Le sequenze del genoma di due "falsi" coralli offrono una finestra sull'evoluzione della calcificazione, che possono aiutare i loro cugini costruttori di barriere coralline.
Polipi di funghi. Coralli dell'orecchio di elefante. Anemoni del disco. Qualunque cosa tu voglia chiamarli - gli scienziati preferiscono i corallimorfi - questi invertebrati d'acquario sono tra i parenti più stretti conosciuti dei coralli che costruiscono la barriera corallina. Un team guidato da ricercatori del Centro di ricerca del Mar Rosso presso KAUST ha ora sequenziato l'intero genoma di due di queste specie di coralli "nudi", così chiamati perché non depongono scheletri di carbonato di calcio.
Le mappe del DNA offrono una finestra sull'evoluzione della calcificazione e potrebbero aiutare gli scienziati a salvare le barriere coralline del mondo dall'estinzione.
"Questi sono i primi genomi pubblicati da questo gruppo di organismi, " disse Manuel Aranda, un assistente professore di scienze marine presso KAUST che ha guidato il progetto genoma. "Le risorse e le analisi che forniamo sono la base per studi futuri volti a comprendere come i coralli abbiano evoluto la capacità di costruire uno degli ecosistemi più produttivi e con biodiversità del nostro pianeta".

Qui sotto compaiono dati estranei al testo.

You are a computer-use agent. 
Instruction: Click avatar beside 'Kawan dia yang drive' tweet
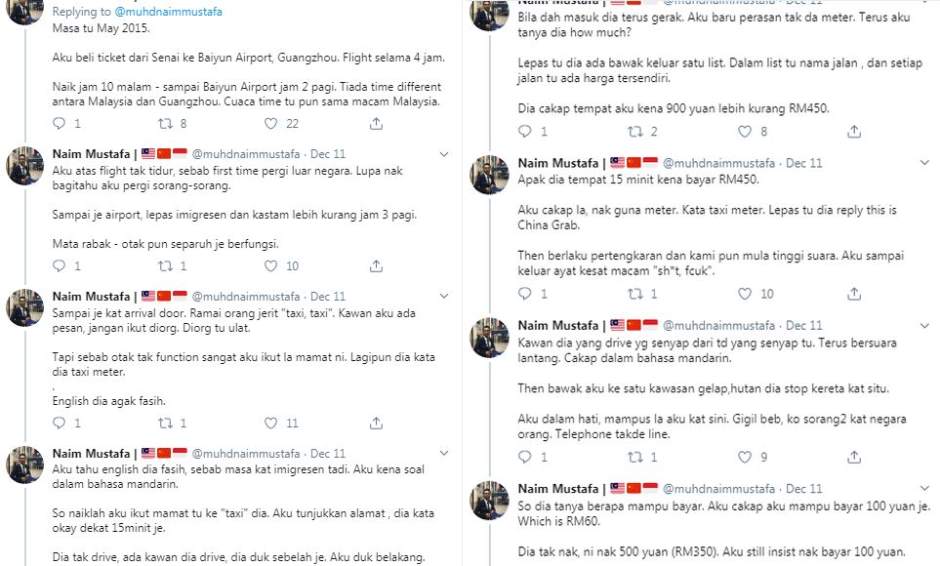click(490, 338)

Aranda ha collaborato con i ricercatori del Centro Scientifico di Monaco per estrarre il DNA da campioni di tessuto di Amplexidiscus fenestrafer e Discosoma sp., due corallimorfi dalla forma simile a quella dei funghi terrestri. Xin Wang, un dottorato di ricerca studente nel laboratorio di Aranda, poi ha lavorato con i tecnici della KAUST Bioscience Core Facility per sequenziare, assemblare e annotare i genomi di entrambe le specie. Hanno individuato tutti i geni nei genomi dei corallimorfi cercando la somiglianza di sequenza con i geni noti trovati nei genomi di altre specie, compresi quelli di due anemoni di mare e un corallo.

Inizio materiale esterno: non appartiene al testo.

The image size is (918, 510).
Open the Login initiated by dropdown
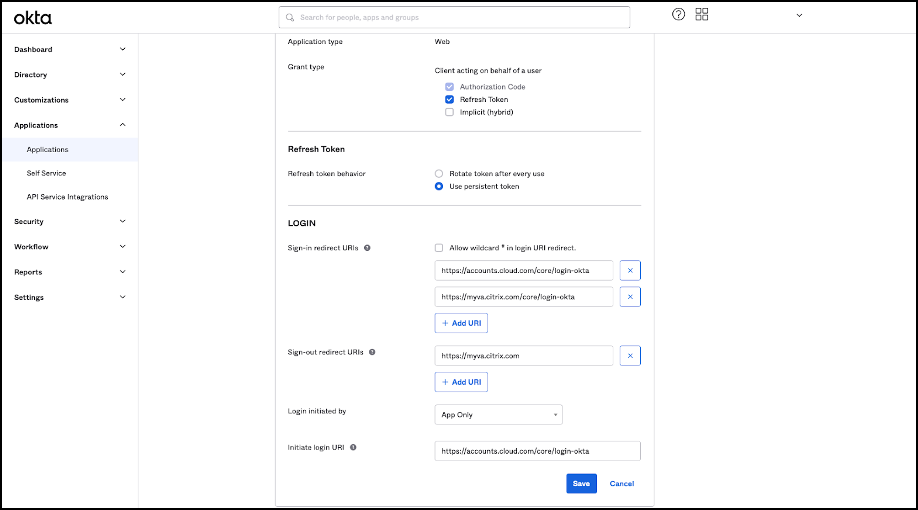498,414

In questo modo, hanno confermato che i corallimorfi sono i parenti viventi più prossimi dei coralli costruttori di barriere coralline, fornendo una risorsa genomica tanto necessaria per colmare il divario evolutivo tra anemoni di mare e coralli. Hanno anche dimostrato che il genoma di A. fenestrafer è lungo circa 370 milioni di lettere di DNA con 21, 372 geni e che il genoma di A. Discosoma è lungo 445 milioni di nucleotidi con 23, 199 geni. Queste dimensioni sono tra quelle per anemoni di mare e coralli, coerente con la storia evolutiva e la complessità di questo raggruppamento tassonomico.
Gli scienziati di tutto il mondo possono ora accedere e sfogliare liberamente entrambe le nuove mappe del genoma del corallimorfo tramite una piattaforma online disponibile su corallimorpharia.reefgenomics.org.
Aranda spera che la comunità di ricerca utilizzerà le sequenze del genoma per comprendere meglio l'origine evolutiva dei geni che hanno permesso ai coralli di diventare i costruttori di ecosistemi che sono oggi. Nel suo laboratorio, Per esempio, Aranda e il suo team stanno esplorando le innovazioni evolutive che i coralli hanno dovuto apportare per acquisire la capacità di calcificarsi. "Finora, " ha detto Wang, "abbiamo trovato diversi geni coinvolti nella calcificazione che sono stati duplicati in modo univoco nei coralli".